TASK INSTRUCTIONS: How many lines in the records below contain "environment"? Reply with the number only.

Saved entries:
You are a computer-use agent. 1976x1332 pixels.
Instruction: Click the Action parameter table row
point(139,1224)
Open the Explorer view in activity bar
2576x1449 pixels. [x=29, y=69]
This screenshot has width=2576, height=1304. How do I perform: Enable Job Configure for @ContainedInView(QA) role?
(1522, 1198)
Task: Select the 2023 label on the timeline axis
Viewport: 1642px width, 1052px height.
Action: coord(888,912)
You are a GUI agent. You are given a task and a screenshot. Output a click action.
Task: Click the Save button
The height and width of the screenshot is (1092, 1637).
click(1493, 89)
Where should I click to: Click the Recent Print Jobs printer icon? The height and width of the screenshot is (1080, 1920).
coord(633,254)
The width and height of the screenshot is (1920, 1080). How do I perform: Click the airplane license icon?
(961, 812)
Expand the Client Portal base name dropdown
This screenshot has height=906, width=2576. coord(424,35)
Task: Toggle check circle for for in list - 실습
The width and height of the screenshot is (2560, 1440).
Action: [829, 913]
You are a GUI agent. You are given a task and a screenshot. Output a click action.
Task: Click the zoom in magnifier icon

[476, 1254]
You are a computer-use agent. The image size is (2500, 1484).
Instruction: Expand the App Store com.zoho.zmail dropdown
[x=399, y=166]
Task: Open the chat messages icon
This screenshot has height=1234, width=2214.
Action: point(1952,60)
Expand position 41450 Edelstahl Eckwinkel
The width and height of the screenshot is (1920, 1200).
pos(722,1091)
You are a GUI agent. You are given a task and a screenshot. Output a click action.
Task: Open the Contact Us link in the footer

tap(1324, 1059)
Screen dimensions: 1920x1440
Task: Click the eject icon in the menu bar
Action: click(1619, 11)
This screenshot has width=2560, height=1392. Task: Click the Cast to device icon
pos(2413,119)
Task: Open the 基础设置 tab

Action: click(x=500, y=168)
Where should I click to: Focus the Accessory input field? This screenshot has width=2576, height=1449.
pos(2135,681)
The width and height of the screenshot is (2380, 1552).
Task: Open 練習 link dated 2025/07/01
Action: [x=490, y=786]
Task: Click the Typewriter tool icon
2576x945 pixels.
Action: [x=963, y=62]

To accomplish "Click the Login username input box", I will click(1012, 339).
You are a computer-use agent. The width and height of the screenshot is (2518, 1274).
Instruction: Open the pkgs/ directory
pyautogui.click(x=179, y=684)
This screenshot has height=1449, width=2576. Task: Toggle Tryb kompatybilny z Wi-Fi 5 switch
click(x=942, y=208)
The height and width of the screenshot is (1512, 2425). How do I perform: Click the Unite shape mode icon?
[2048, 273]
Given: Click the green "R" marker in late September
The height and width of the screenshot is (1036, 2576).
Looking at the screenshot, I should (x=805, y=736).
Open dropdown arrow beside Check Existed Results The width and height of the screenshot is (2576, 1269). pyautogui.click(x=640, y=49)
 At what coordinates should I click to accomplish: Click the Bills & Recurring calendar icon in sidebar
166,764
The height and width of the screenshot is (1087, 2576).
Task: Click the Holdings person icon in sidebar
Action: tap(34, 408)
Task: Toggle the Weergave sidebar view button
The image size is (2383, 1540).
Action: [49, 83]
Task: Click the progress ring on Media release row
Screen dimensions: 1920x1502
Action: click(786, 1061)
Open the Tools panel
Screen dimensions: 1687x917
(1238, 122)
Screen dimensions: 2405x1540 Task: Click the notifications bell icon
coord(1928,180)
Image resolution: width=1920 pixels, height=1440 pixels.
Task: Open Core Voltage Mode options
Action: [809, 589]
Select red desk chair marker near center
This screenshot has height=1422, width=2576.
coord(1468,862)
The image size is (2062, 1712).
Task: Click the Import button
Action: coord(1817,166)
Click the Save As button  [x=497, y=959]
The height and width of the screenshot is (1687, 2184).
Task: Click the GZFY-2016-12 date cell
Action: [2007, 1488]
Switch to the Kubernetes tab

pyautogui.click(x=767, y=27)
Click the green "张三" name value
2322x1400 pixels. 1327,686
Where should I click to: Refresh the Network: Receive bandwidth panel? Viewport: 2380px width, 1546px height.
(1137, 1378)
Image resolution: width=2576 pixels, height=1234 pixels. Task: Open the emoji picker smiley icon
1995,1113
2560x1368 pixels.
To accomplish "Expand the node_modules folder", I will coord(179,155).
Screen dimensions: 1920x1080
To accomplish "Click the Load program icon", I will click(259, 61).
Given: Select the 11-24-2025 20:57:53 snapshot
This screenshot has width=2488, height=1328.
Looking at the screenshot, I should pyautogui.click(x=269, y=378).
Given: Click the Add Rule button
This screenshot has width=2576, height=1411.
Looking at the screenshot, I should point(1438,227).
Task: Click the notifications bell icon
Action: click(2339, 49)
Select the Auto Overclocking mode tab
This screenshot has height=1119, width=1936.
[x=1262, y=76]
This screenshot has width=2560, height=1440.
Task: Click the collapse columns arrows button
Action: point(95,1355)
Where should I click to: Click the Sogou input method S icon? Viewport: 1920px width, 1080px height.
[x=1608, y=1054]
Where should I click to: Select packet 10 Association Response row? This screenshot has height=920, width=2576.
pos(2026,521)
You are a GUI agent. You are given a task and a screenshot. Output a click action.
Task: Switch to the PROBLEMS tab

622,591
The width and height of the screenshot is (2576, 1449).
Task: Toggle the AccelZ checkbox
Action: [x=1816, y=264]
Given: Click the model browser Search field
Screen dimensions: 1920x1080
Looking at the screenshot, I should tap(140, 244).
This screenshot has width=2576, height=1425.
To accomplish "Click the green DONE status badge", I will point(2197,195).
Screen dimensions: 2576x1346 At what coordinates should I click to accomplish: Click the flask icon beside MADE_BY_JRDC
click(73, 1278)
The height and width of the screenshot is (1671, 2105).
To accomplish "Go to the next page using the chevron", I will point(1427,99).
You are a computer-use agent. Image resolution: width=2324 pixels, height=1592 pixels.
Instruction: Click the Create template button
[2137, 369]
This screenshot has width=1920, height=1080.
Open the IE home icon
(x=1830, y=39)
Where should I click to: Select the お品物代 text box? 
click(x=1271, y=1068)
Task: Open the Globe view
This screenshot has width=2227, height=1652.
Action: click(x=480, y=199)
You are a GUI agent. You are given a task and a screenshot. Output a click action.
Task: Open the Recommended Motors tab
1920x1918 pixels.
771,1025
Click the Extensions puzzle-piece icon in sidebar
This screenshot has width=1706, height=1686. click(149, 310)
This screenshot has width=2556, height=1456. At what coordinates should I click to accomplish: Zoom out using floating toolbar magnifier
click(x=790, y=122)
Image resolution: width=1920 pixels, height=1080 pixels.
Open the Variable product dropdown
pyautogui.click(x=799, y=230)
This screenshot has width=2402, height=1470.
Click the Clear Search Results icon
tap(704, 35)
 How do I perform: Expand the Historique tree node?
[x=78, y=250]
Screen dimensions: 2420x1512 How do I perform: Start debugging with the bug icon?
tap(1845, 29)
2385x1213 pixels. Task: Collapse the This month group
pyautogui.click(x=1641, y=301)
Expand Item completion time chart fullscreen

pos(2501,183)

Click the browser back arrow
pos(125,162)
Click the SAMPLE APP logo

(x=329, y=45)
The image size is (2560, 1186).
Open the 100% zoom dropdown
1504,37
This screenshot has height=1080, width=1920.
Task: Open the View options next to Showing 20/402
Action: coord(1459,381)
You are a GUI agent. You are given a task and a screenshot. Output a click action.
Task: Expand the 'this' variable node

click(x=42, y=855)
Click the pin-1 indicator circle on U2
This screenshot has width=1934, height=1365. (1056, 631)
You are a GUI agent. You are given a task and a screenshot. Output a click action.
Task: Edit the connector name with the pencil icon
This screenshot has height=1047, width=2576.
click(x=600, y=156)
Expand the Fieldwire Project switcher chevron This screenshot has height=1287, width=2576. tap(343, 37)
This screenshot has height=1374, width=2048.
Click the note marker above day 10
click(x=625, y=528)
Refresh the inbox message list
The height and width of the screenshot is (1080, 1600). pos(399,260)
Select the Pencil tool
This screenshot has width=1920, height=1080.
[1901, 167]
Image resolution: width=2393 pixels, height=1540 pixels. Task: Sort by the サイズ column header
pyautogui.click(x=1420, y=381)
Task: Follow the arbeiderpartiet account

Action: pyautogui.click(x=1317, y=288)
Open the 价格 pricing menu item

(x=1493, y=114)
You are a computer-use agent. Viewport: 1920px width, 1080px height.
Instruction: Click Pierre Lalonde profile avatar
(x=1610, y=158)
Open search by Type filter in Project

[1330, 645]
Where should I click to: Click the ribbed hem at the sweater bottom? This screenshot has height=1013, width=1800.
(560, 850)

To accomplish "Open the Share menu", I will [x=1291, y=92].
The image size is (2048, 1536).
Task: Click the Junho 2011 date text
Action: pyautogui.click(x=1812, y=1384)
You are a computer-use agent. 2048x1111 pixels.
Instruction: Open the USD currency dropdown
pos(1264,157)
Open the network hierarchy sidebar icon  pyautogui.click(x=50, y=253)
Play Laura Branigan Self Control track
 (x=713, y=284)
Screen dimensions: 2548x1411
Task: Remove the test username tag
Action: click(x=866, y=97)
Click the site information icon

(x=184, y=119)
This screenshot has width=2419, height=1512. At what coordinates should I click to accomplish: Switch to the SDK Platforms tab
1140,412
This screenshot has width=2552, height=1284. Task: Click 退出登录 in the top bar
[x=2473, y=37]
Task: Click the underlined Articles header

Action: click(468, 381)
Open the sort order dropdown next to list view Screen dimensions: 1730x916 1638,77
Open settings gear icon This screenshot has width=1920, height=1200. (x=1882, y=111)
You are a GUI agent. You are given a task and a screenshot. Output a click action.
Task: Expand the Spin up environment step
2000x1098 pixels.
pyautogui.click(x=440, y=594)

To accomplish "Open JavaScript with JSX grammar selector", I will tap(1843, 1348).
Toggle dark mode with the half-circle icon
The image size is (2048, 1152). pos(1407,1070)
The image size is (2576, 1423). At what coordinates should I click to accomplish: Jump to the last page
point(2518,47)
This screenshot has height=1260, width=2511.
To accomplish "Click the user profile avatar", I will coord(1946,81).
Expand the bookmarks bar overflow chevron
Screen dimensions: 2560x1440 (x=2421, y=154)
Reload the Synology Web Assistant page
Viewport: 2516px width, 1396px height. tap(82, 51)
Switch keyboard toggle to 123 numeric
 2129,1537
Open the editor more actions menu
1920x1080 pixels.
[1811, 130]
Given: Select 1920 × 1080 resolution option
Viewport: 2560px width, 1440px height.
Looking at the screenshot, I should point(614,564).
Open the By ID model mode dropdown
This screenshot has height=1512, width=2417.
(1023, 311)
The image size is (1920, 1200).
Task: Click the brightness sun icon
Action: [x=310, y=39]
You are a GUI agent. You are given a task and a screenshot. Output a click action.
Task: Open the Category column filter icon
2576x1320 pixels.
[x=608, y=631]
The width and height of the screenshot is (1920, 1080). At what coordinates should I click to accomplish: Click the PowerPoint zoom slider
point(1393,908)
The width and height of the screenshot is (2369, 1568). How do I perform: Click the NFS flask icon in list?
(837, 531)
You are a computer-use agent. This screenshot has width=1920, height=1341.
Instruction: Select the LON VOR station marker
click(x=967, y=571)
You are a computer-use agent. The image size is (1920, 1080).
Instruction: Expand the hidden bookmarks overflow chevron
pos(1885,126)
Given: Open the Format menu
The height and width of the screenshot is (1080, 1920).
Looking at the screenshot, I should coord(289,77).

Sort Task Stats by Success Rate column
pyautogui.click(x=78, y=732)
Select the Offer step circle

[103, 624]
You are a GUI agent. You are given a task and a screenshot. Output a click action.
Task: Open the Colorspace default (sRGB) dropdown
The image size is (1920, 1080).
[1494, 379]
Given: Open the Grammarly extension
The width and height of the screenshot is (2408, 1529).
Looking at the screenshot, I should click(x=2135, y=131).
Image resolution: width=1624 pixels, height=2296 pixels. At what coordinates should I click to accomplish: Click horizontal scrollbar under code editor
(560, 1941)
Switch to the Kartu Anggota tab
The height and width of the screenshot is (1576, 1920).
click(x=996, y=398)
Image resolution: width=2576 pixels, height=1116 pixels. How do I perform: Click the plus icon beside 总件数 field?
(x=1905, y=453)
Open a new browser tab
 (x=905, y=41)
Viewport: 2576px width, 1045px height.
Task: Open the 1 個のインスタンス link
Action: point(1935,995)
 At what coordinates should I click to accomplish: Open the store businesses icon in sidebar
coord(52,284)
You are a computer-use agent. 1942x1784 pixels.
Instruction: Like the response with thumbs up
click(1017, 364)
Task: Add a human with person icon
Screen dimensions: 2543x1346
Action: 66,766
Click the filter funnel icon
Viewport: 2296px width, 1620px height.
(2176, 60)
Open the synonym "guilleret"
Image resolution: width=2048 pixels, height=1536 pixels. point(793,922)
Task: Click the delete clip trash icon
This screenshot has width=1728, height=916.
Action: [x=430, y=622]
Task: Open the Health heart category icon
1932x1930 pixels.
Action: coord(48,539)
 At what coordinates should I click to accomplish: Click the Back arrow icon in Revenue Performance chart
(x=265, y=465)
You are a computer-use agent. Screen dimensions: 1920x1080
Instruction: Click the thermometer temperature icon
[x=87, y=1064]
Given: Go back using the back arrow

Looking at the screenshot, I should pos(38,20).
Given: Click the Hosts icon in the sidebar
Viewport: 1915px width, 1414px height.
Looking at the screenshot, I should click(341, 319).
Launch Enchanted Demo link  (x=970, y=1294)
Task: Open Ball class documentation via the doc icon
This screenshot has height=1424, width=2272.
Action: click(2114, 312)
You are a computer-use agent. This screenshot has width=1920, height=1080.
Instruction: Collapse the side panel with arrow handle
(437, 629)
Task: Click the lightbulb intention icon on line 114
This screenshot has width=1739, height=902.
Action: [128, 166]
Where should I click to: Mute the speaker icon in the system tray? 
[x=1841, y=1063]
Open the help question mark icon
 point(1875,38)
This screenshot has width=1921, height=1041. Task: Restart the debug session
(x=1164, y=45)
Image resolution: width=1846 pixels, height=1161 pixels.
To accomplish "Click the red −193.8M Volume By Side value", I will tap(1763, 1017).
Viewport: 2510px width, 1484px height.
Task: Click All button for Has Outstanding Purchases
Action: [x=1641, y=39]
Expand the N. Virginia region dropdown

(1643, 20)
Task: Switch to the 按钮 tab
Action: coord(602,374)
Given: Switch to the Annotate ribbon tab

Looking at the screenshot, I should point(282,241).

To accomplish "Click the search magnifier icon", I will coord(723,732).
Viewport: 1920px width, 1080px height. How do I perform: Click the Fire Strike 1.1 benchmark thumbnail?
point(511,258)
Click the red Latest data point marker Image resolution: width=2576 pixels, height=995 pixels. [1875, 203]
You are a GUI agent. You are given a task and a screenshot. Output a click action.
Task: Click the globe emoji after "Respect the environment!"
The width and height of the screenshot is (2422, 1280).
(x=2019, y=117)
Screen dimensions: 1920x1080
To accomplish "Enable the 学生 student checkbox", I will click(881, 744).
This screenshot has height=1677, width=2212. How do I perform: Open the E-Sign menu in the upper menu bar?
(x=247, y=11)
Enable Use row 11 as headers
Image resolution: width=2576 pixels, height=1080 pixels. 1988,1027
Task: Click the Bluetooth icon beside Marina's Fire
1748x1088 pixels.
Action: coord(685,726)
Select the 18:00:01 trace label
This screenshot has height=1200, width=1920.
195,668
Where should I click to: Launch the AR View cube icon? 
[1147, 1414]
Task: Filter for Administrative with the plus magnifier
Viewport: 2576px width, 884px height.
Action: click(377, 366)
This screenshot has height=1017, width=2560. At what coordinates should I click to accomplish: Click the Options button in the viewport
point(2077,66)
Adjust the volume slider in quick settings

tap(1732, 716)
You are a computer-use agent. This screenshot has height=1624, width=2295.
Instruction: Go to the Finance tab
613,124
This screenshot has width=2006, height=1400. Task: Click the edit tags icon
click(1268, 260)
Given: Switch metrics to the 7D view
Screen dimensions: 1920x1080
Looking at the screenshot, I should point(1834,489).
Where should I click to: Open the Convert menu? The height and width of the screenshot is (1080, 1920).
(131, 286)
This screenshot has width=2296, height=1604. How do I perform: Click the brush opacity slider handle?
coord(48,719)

REPLY TO THE TASK: 2